In the records below, find the line containing "Twitter (217, 1752)". Restate it and all the lines after it exactly, and omit the rest.

(Recorded information begins)

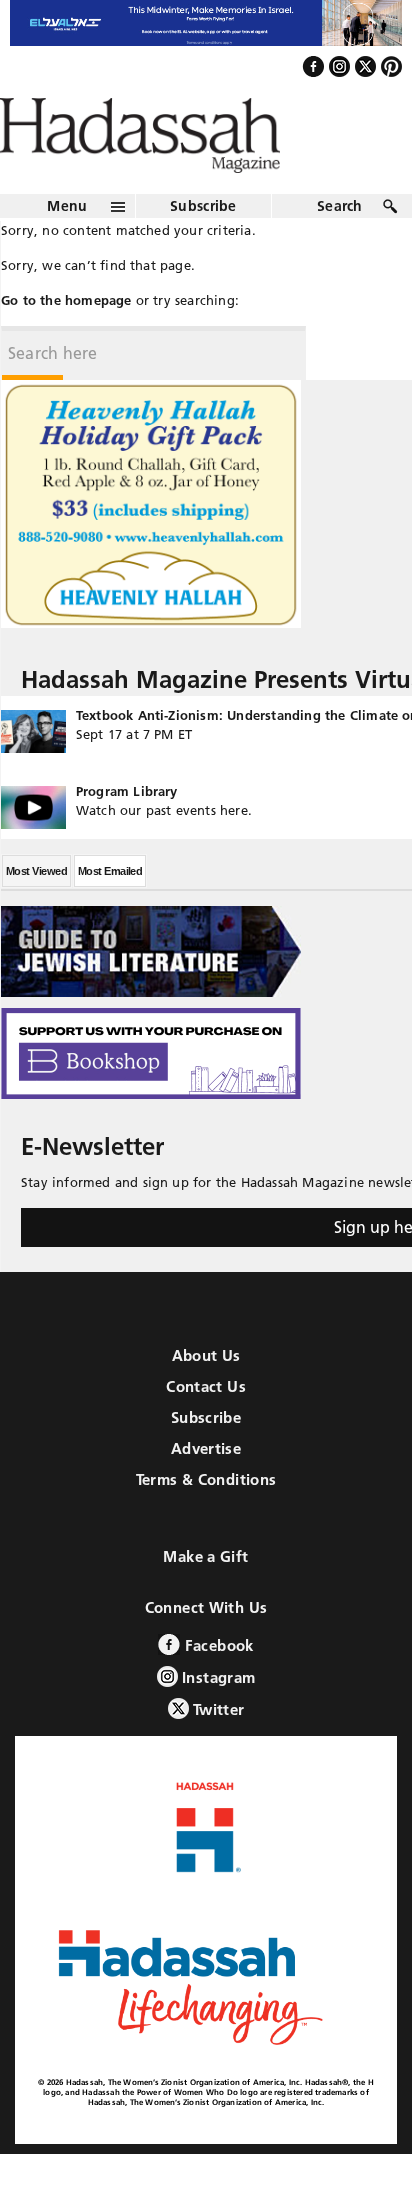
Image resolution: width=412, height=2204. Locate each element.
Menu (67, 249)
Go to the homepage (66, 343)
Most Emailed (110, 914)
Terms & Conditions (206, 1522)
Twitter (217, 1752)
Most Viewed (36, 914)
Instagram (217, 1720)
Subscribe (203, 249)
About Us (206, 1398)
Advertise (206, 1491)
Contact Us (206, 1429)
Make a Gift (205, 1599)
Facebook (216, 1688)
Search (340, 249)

(Recorded information ends)

#### [Solution to this problem]
Twitter (217, 1752)
Most Viewed (36, 914)
Instagram (217, 1720)
Subscribe (203, 249)
About Us (206, 1398)
Advertise (206, 1491)
Contact Us (206, 1429)
Make a Gift (205, 1599)
Facebook (216, 1688)
Search (340, 249)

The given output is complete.